The key phrase in most state medical practice acts is ‘within the practitioner’s education, training, and competence.’ If you’re prescribing GLP-1s to a patient you’re already treating for depression, as part of managing medication-induced weight gain or comorbid obesity, that’s clearly within bounds. If you’re opening a standalone weight-loss clinic for the general public with no psychiatric component, regulators might raise eyebrows unless you have additional training.
The ABOM Pathway
For psychiatrists serious about this, the American Board of Obesity Medicine offers a certification that legitimizes your scope. Requirements include ~60 hours of obesity-specific CME covering nutrition, exercise physiology, behavioral interventions, pharmacotherapy, and metabolic science, plus passing a comprehensive exam. Psychiatrists are explicitly eligible. This not only deepens your clinical knowledge but also provides credibility with employers, insurers, and state boards if your scope is ever questioned.
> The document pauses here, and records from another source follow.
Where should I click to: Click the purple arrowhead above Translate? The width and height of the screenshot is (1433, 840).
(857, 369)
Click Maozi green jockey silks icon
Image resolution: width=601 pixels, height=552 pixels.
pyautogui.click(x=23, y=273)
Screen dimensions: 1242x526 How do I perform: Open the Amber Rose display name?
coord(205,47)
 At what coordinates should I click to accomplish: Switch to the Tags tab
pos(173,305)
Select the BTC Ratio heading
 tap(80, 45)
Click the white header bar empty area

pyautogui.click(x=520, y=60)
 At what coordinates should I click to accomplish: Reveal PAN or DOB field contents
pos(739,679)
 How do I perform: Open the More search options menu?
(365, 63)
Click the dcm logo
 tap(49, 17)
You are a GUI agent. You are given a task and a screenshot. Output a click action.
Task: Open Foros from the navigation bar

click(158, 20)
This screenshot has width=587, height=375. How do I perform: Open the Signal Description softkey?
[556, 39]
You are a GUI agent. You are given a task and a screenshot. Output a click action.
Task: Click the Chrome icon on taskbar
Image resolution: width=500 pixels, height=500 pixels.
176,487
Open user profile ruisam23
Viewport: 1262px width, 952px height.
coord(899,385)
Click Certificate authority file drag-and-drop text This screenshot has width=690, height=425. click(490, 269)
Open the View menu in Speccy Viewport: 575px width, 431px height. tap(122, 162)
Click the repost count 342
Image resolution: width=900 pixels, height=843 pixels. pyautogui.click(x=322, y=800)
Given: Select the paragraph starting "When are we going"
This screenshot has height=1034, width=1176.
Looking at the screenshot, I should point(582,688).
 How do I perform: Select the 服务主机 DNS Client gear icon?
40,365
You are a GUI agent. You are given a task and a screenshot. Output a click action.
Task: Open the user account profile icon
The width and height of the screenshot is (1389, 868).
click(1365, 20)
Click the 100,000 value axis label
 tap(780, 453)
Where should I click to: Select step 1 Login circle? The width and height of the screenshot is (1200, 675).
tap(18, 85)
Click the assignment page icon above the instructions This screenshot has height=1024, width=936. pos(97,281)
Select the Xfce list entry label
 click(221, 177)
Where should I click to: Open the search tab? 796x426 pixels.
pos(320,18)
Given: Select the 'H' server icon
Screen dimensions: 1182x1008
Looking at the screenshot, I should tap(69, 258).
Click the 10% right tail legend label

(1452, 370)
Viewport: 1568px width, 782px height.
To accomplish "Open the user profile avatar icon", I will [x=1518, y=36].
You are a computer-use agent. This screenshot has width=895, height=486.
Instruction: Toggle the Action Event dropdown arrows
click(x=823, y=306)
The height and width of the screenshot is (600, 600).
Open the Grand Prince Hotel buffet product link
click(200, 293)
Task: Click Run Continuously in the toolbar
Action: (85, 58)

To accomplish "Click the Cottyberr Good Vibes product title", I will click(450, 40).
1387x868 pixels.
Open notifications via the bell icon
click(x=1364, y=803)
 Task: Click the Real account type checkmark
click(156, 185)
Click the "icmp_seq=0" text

Psychiatrists (MD/DO): Full Authority, State-Specific Protocols
As a licensed physician, you have broad prescriptive authority in all 50 states. You can write for FDA-approved weight-loss medications (Wegovy, Saxenda, Contrave, Qsymia) and off-label options like metformin. Controlled substances like phentermine (Schedule IV) are within your DEA authority.
However, some states impose specific clinical standards for obesity treatment that apply to all prescribers:
Florida requires documented BMI ≥30 (or ≥27 with comorbidities), a comprehensive physical exam, written informed consent, and follow-up visits at least every 3 months. You must also provide patients with Florida’s ‘Weight-Loss Consumer Bill of Rights’ brochure. These aren’t suggestions – the Board of Medicine enforces them, and clinics have been cited for violations.
New Jersey mandates a full workup including assessment for underlying psychiatric conditions (something you’re already good at), nutritional counseling, exercise recommendations, and behavior modification – not just pills. This actually plays to psychiatrists’ strengths in integrated care.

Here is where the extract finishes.